Section – 23 and section – 24 read with
Emergency Requisition of Property Act, 1948 Section -2 (III)

Whether the learned Arbitrator was wrong in allowing 15% Statutory compansion on all items except land,

Land does not mean the land simpliciter, but also includes benefit arising out of the land, things attached to the earth or permanently fastened to anything attached to the earth and in that state of the matter in assessing statutory compensation @ 15% in respect of the acquired land the arbitrator has not committed any error of law.

Government of Bangladesh Vs. Mrs. Anwara Huq & Ors. 14 BLT (AD)188

Law on Pre-emption

Muslim Law —It appear that the pre-emptee No. 5 is the mother and pre-emptees No. 1-4 sons. The purchase was made by one kabala. There is no presumption of jointness in the Muslim Law. The presumption under the Muslim Law is that the Muslim families are separate. The purchase made by the mother and the sons are independent purchases and accordingly the purchase made by the preemptee Nos. 1-4 who are strangers, is Preemptible excluding the purchase made by the mother by the self same kabala. This will not amount to partial pre-emption.

Md. Korban Ali & Ors A saint Khan & Ors. 11 BLT(HCD)-138

Law on Pre-emption

Pre-emption under Mohammadan Law as “Hoq-sufa”

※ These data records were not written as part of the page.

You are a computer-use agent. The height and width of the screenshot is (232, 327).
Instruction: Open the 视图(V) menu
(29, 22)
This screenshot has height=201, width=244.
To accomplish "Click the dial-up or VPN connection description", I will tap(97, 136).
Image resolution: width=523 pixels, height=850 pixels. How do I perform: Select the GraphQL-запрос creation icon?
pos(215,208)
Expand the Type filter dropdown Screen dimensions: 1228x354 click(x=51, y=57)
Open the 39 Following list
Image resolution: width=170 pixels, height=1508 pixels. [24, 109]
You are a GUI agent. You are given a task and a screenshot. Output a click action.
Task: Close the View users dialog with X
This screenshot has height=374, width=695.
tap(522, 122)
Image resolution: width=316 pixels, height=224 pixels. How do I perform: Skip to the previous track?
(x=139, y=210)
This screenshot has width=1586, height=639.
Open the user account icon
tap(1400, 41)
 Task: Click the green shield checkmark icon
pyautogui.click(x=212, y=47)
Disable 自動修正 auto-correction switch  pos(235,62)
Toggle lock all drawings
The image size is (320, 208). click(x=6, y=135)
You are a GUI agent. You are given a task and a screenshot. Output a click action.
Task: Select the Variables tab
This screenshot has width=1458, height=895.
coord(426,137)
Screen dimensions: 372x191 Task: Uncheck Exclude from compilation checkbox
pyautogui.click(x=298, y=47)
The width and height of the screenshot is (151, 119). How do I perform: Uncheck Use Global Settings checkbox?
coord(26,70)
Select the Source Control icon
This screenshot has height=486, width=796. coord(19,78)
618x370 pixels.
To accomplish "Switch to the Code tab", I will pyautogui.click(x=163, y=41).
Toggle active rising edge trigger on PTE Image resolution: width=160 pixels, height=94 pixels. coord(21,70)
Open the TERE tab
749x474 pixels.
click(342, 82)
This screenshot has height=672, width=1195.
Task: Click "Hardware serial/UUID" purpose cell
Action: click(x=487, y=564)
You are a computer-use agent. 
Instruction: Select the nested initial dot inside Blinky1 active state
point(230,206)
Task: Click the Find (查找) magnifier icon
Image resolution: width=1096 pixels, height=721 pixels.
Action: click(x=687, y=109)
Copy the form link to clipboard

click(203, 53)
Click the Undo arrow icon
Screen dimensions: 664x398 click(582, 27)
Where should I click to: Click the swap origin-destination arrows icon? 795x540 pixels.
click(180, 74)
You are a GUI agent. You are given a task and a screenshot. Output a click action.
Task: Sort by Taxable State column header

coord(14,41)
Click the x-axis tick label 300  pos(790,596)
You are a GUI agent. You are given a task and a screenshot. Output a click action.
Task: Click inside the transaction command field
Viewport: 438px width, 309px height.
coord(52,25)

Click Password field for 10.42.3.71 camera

It appears from the evidence that the witnesses who accompanied the plaintiff to the suit land while he disclosed his Talab-i- Mowsibat accompanied him and went to the Bank while he tendered money and demanded the suit land but in clear language they did not tell anything about Talab-i-Mowsibat at the time of second demand. From the aforesaid evidence it seems that although the witnesses did not state in unequivocal language that the plaintiff disclosed his Talab-i Mowsibat previous to his second demand but they have proved his first demand as well as his second demand and I am in respectful agreement with the decisions of Indian Jurisdiction as referred above in holding that if under these circumstances a Talab-i-ishad is made subsequently, and there is no express reference of Talab-i-Mowsibat, the right of preemption of the plaintiff is not defended, as subsequent demand is superfluous, further, Hedaya observed in his book Mohammadan Law at page 551 that no particu1ar form is necessary : what the law requires is that the demand must be to that effect and no more.

Bangladesh Krishi Bank Vs Kazi Liakat Ali and Ors. 14 BLT (HCD)76.